Ho sempre considerato Sheryl Crow una Bonnie Raitt in minore, voce accattivante, canzoni discrete, ma arrangiamenti troppo orientati al FM quindi di facile presa. Vi domanderete perché mai allora perda tempo a parlare del suo nuovo album.
La ragione è semplice, “Threads” sarà l’ultimo album che Sheryl pubblicherà, continuerà a scrivere testi e ad esibirsi sui palchi, ma non darà più alle stampe i propri lavori. Il motivo risiede nel fatto che secondo la signora Crow è completamente cambiata la fruizione della musica da parte del pubblico, non è più interessato ad ascoltare un intero disco di un singolo artista, ma preferisce ascoltare playlist preparate da piattaforme tipo Spotify oppure personalmente.

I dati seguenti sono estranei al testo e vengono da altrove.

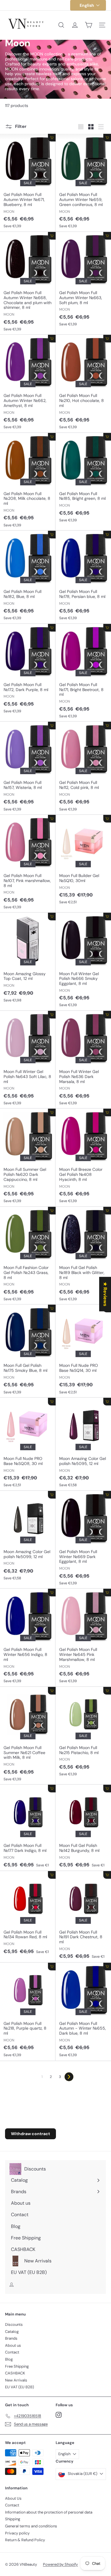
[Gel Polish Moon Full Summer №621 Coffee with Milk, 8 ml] (28, 1736)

Sheryl Crow, la cantautrice americana da 9 premi Grammy e 50 milioni di dischi nel mondo, dice stop: non alla creatività ma allo sforzo di «mettere insieme una raccolta di canzoni che abbia un messaggio e una coerenza». Dopo la chiusura nella primavera dello scorso anno della fabbrica che fu artefice della stampa di non so quanti dischetti per l’industria discografica, ecco un altro segnale forte che l’industria musicale americana non crede più al supporto fisico come mezzo per l’ascolto della musica nei modi tradizionali, quelli che hanno accompagnato la mia esistenza.

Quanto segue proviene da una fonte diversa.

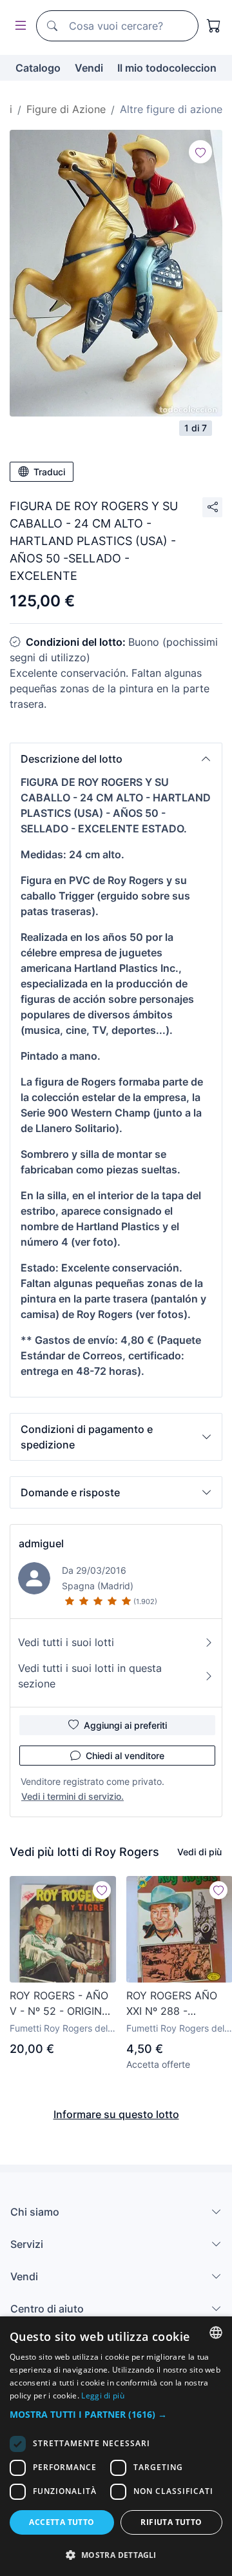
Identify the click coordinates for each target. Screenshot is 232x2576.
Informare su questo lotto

Per dire addio al formato ha scelto un progetto di brani originali e cover con mostri sacri che l’hanno ispirata — da Keith Richards a Eric Clapton, Bob Dylan e Johnny Cash — così come promesse della nuova generazione. In un’intervista letta la nostra cantautrice non si dice neppure dispiaciuta, ma serena nell’accettare che la tecnologia ha cambiato gusti e tendenze.
L’opera è nata senza un disegno predefinito e un concetto chiaro. Lisa Kristofferson tempo fa le chiese di cantare alcune canzoni di Kris, che non stava bene, le incise e rimase profondamente colpita dall’importanza del momento, dalla profondità e dall’effetto di alcune collaborazioni. Prese in mano la cornetta del telefono e contattò le persone con le quali lavorò in questi 28 anni. Questo album è un omaggio a tutti loro.
Il disco presenta duetti, il più esaltante dei quali risulta essere quello virtuale con Johnny Cash “Redemption Day”, ma altri pezzi affascinano all’ascolto. La Crow definisce il “ritrovarsi” come una esperienza cosmica, perché è difficile definire gli accadimenti, cosa abbia portato ispirazione, pare sia nata da sé, dal solo stare insieme.
Questo album permette di passare il testimone ad alcuni artisti che stanno emergendo come Jason Isbell, con il quale ha rielaborato “Everything is broken”, di Bob Dylan.
In definitiva un lavoro che si lascia ascoltare con piacere, ma che pone enormi dubbi sul futuro della musica così come l’abbiamo sempre intesa!!!